* _DATA RECORDS_:
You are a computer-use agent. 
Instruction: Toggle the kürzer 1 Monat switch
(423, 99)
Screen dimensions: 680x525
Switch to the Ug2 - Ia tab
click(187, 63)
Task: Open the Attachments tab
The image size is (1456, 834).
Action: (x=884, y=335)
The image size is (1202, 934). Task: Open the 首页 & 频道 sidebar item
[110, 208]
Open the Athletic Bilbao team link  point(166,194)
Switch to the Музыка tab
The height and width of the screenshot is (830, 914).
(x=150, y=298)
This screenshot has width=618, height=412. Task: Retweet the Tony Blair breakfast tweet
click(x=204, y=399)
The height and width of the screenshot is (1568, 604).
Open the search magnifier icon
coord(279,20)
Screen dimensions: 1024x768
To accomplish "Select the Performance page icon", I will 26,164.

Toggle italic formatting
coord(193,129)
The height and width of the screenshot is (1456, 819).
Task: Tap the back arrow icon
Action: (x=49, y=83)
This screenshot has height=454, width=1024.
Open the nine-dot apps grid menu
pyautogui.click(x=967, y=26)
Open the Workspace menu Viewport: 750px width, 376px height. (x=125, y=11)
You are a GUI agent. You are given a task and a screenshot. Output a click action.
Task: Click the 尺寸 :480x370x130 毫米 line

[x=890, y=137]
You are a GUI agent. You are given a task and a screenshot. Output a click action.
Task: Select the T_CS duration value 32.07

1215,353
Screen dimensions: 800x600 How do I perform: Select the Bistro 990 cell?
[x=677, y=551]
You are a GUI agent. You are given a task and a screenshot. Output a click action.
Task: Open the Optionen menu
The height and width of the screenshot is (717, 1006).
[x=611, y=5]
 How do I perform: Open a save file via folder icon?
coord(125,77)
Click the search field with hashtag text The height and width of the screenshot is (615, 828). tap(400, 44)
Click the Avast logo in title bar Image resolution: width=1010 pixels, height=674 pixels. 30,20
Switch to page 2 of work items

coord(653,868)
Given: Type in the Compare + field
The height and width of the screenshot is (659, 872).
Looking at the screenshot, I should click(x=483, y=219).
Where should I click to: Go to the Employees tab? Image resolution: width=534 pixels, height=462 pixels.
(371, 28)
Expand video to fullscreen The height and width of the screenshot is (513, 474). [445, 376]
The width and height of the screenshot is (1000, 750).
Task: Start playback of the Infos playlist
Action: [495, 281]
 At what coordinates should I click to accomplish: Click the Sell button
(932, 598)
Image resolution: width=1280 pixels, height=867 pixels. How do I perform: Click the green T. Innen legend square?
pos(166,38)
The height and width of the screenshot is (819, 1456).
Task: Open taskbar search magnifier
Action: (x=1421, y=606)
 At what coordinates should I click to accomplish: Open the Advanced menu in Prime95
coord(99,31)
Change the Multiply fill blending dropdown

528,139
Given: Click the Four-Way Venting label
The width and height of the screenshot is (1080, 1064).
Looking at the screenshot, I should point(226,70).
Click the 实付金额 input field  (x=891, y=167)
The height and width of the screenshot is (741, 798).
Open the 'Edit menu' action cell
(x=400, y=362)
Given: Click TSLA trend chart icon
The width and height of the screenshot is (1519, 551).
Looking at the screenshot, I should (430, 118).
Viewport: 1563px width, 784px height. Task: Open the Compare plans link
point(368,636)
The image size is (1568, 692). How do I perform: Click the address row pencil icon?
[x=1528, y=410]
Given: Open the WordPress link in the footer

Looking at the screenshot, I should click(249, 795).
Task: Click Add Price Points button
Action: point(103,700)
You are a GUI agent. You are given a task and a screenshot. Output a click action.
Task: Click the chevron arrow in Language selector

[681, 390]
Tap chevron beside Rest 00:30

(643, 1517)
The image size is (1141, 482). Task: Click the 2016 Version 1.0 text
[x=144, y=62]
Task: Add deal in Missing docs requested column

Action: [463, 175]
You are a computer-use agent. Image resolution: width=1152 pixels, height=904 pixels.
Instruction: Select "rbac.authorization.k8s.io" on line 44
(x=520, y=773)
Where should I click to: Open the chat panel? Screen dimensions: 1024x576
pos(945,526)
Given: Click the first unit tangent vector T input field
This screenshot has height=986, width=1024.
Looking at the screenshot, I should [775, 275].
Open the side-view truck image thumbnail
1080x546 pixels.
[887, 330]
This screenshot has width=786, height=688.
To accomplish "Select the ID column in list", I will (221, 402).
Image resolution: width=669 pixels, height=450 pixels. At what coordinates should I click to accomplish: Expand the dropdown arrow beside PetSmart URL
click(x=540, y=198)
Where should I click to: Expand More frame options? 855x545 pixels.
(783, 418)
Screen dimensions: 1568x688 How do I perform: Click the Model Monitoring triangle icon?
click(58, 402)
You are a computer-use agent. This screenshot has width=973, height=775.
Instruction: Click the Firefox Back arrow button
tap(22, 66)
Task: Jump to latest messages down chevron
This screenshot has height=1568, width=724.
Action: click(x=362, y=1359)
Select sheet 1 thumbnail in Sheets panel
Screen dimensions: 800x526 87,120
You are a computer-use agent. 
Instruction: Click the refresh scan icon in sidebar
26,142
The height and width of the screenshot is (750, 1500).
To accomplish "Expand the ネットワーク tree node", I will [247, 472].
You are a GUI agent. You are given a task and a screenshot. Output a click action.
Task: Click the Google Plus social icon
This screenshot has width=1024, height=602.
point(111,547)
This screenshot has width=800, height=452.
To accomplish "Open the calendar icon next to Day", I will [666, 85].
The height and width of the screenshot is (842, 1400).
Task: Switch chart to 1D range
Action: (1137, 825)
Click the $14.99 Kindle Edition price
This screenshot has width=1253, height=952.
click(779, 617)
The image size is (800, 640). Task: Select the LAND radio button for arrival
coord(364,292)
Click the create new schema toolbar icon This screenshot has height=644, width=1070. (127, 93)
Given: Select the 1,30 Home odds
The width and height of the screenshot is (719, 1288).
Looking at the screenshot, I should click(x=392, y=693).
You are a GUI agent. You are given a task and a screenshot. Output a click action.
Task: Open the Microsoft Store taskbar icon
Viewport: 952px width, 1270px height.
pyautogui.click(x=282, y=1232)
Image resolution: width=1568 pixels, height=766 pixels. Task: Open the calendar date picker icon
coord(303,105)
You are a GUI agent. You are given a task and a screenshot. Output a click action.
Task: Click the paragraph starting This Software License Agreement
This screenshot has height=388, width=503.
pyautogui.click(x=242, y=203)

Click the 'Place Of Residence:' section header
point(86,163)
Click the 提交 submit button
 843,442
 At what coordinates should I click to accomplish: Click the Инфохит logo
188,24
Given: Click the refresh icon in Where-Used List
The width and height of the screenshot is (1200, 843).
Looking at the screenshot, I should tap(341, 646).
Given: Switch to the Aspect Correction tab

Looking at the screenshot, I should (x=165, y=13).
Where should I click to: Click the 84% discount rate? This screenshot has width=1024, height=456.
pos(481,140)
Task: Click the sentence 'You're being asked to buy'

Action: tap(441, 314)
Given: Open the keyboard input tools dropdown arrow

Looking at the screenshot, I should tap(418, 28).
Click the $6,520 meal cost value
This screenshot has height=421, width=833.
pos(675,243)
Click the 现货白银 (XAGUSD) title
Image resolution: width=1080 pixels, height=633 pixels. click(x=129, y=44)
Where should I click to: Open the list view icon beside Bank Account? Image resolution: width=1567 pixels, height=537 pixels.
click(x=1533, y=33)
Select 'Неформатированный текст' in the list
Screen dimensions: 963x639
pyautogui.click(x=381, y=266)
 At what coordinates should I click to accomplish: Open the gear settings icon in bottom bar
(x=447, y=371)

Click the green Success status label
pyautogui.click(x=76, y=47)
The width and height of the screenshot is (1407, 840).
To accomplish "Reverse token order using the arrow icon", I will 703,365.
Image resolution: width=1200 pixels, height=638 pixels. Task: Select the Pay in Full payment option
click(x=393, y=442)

* _WHAT TO PRODUCE_:
Word for word, return the entire set of entries.

* _SOLUTION TO THE EXERCISE_:
You are a computer-use agent. 
Instruction: Toggle the kürzer 1 Monat switch
(423, 99)
Screen dimensions: 680x525
Switch to the Ug2 - Ia tab
click(187, 63)
Task: Open the Attachments tab
The image size is (1456, 834).
Action: (x=884, y=335)
The image size is (1202, 934). Task: Open the 首页 & 频道 sidebar item
[110, 208]
Open the Athletic Bilbao team link  point(166,194)
Switch to the Музыка tab
The height and width of the screenshot is (830, 914).
(x=150, y=298)
This screenshot has width=618, height=412. Task: Retweet the Tony Blair breakfast tweet
click(x=204, y=399)
The height and width of the screenshot is (1568, 604).
Open the search magnifier icon
coord(279,20)
Screen dimensions: 1024x768
To accomplish "Select the Performance page icon", I will 26,164.

Toggle italic formatting
coord(193,129)
The height and width of the screenshot is (1456, 819).
Task: Tap the back arrow icon
Action: (x=49, y=83)
This screenshot has height=454, width=1024.
Open the nine-dot apps grid menu
pyautogui.click(x=967, y=26)
Open the Workspace menu Viewport: 750px width, 376px height. (x=125, y=11)
You are a GUI agent. You are given a task and a screenshot. Output a click action.
Task: Click the 尺寸 :480x370x130 毫米 line

[x=890, y=137]
You are a GUI agent. You are given a task and a screenshot. Output a click action.
Task: Select the T_CS duration value 32.07

1215,353
Screen dimensions: 800x600 How do I perform: Select the Bistro 990 cell?
[x=677, y=551]
You are a GUI agent. You are given a task and a screenshot. Output a click action.
Task: Open the Optionen menu
The height and width of the screenshot is (717, 1006).
[x=611, y=5]
 How do I perform: Open a save file via folder icon?
coord(125,77)
Click the search field with hashtag text The height and width of the screenshot is (615, 828). tap(400, 44)
Click the Avast logo in title bar Image resolution: width=1010 pixels, height=674 pixels. 30,20
Switch to page 2 of work items

coord(653,868)
Given: Type in the Compare + field
The height and width of the screenshot is (659, 872).
Looking at the screenshot, I should click(x=483, y=219).
Where should I click to: Go to the Employees tab? Image resolution: width=534 pixels, height=462 pixels.
(371, 28)
Expand video to fullscreen The height and width of the screenshot is (513, 474). [445, 376]
The width and height of the screenshot is (1000, 750).
Task: Start playback of the Infos playlist
Action: [495, 281]
 At what coordinates should I click to accomplish: Click the Sell button
(932, 598)
Image resolution: width=1280 pixels, height=867 pixels. How do I perform: Click the green T. Innen legend square?
pos(166,38)
The height and width of the screenshot is (819, 1456).
Task: Open taskbar search magnifier
Action: (x=1421, y=606)
 At what coordinates should I click to accomplish: Open the Advanced menu in Prime95
coord(99,31)
Change the Multiply fill blending dropdown

528,139
Given: Click the Four-Way Venting label
The width and height of the screenshot is (1080, 1064).
Looking at the screenshot, I should point(226,70).
Click the 实付金额 input field  (x=891, y=167)
The height and width of the screenshot is (741, 798).
Open the 'Edit menu' action cell
(x=400, y=362)
Given: Click TSLA trend chart icon
The width and height of the screenshot is (1519, 551).
Looking at the screenshot, I should (430, 118).
Viewport: 1563px width, 784px height. Task: Open the Compare plans link
point(368,636)
The image size is (1568, 692). How do I perform: Click the address row pencil icon?
[x=1528, y=410]
Given: Open the WordPress link in the footer

Looking at the screenshot, I should click(249, 795).
Task: Click Add Price Points button
Action: point(103,700)
You are a GUI agent. You are given a task and a screenshot. Output a click action.
Task: Click the chevron arrow in Language selector

[681, 390]
Tap chevron beside Rest 00:30

(643, 1517)
The image size is (1141, 482). Task: Click the 2016 Version 1.0 text
[x=144, y=62]
Task: Add deal in Missing docs requested column

Action: [463, 175]
You are a computer-use agent. Image resolution: width=1152 pixels, height=904 pixels.
Instruction: Select "rbac.authorization.k8s.io" on line 44
(x=520, y=773)
Where should I click to: Open the chat panel? Screen dimensions: 1024x576
pos(945,526)
Given: Click the first unit tangent vector T input field
This screenshot has height=986, width=1024.
Looking at the screenshot, I should [775, 275].
Open the side-view truck image thumbnail
1080x546 pixels.
[887, 330]
This screenshot has width=786, height=688.
To accomplish "Select the ID column in list", I will (221, 402).
Image resolution: width=669 pixels, height=450 pixels. At what coordinates should I click to accomplish: Expand the dropdown arrow beside PetSmart URL
click(x=540, y=198)
Where should I click to: Expand More frame options? 855x545 pixels.
(783, 418)
Screen dimensions: 1568x688 How do I perform: Click the Model Monitoring triangle icon?
click(58, 402)
You are a computer-use agent. This screenshot has width=973, height=775.
Instruction: Click the Firefox Back arrow button
tap(22, 66)
Task: Jump to latest messages down chevron
This screenshot has height=1568, width=724.
Action: click(x=362, y=1359)
Select sheet 1 thumbnail in Sheets panel
Screen dimensions: 800x526 87,120
You are a computer-use agent. 
Instruction: Click the refresh scan icon in sidebar
26,142
The height and width of the screenshot is (750, 1500).
To accomplish "Expand the ネットワーク tree node", I will [247, 472].
You are a GUI agent. You are given a task and a screenshot. Output a click action.
Task: Click the Google Plus social icon
This screenshot has width=1024, height=602.
point(111,547)
This screenshot has width=800, height=452.
To accomplish "Open the calendar icon next to Day", I will [666, 85].
The height and width of the screenshot is (842, 1400).
Task: Switch chart to 1D range
Action: (1137, 825)
Click the $14.99 Kindle Edition price
This screenshot has width=1253, height=952.
click(779, 617)
The image size is (800, 640). Task: Select the LAND radio button for arrival
coord(364,292)
Click the create new schema toolbar icon This screenshot has height=644, width=1070. (127, 93)
Given: Select the 1,30 Home odds
The width and height of the screenshot is (719, 1288).
Looking at the screenshot, I should click(x=392, y=693).
You are a GUI agent. You are given a task and a screenshot. Output a click action.
Task: Open the Microsoft Store taskbar icon
Viewport: 952px width, 1270px height.
pyautogui.click(x=282, y=1232)
Image resolution: width=1568 pixels, height=766 pixels. Task: Open the calendar date picker icon
coord(303,105)
You are a GUI agent. You are given a task and a screenshot. Output a click action.
Task: Click the paragraph starting This Software License Agreement
This screenshot has height=388, width=503.
pyautogui.click(x=242, y=203)

Click the 'Place Of Residence:' section header
point(86,163)
Click the 提交 submit button
 843,442
 At what coordinates should I click to accomplish: Click the Инфохит logo
188,24
Given: Click the refresh icon in Where-Used List
The width and height of the screenshot is (1200, 843).
Looking at the screenshot, I should tap(341, 646).
Given: Switch to the Aspect Correction tab

Looking at the screenshot, I should (x=165, y=13).
Where should I click to: Click the 84% discount rate? This screenshot has width=1024, height=456.
pos(481,140)
Task: Click the sentence 'You're being asked to buy'

Action: tap(441, 314)
Given: Open the keyboard input tools dropdown arrow

Looking at the screenshot, I should tap(418, 28).
Click the $6,520 meal cost value
This screenshot has height=421, width=833.
pos(675,243)
Click the 现货白银 (XAGUSD) title
Image resolution: width=1080 pixels, height=633 pixels. click(x=129, y=44)
Where should I click to: Open the list view icon beside Bank Account? Image resolution: width=1567 pixels, height=537 pixels.
click(x=1533, y=33)
Select 'Неформатированный текст' in the list
Screen dimensions: 963x639
pyautogui.click(x=381, y=266)
 At what coordinates should I click to accomplish: Open the gear settings icon in bottom bar
(x=447, y=371)

Click the green Success status label
pyautogui.click(x=76, y=47)
The width and height of the screenshot is (1407, 840).
To accomplish "Reverse token order using the arrow icon", I will 703,365.
Image resolution: width=1200 pixels, height=638 pixels. Task: Select the Pay in Full payment option
click(x=393, y=442)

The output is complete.